All lines from the one with "Viewport: 742px width, 960px height." onward, through the last line of the records below, are to be retyped word for word.
--- Input data Enclosed Below ---
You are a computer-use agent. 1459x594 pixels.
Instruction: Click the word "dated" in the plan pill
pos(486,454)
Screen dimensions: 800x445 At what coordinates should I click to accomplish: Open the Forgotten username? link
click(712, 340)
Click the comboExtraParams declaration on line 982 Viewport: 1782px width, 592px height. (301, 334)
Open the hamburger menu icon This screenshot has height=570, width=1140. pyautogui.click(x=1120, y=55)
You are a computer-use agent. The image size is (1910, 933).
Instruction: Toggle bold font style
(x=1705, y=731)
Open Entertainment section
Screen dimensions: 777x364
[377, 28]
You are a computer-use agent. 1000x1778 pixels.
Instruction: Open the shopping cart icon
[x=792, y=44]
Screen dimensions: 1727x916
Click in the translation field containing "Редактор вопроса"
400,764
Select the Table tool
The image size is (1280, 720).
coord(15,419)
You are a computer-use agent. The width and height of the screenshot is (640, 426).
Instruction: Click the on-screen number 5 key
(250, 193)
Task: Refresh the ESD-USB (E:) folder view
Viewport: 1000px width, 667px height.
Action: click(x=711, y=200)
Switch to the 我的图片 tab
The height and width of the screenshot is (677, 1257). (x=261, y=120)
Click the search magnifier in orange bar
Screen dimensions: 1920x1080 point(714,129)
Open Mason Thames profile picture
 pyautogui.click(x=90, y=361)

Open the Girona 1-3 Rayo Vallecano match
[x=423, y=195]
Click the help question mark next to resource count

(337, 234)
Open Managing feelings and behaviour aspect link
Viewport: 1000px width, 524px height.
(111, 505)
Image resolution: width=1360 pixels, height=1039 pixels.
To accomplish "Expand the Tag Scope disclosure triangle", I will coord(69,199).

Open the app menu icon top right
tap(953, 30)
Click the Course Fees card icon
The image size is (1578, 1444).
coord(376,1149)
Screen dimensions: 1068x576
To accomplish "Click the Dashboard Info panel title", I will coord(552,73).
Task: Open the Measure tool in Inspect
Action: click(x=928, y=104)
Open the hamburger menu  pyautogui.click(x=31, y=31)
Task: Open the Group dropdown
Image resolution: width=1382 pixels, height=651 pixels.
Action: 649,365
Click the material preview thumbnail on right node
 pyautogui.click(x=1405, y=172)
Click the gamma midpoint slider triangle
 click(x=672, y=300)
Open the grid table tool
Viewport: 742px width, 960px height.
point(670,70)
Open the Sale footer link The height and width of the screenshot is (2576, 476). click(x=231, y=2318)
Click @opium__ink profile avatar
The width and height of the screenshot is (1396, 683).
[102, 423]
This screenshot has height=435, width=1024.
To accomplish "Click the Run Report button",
--- End of Enclosed Input data ---
◆ **Task result**
Viewport: 742px width, 960px height.
point(670,70)
Open the Sale footer link The height and width of the screenshot is (2576, 476). click(x=231, y=2318)
Click @opium__ink profile avatar
The width and height of the screenshot is (1396, 683).
[102, 423]
This screenshot has height=435, width=1024.
To accomplish "Click the Run Report button",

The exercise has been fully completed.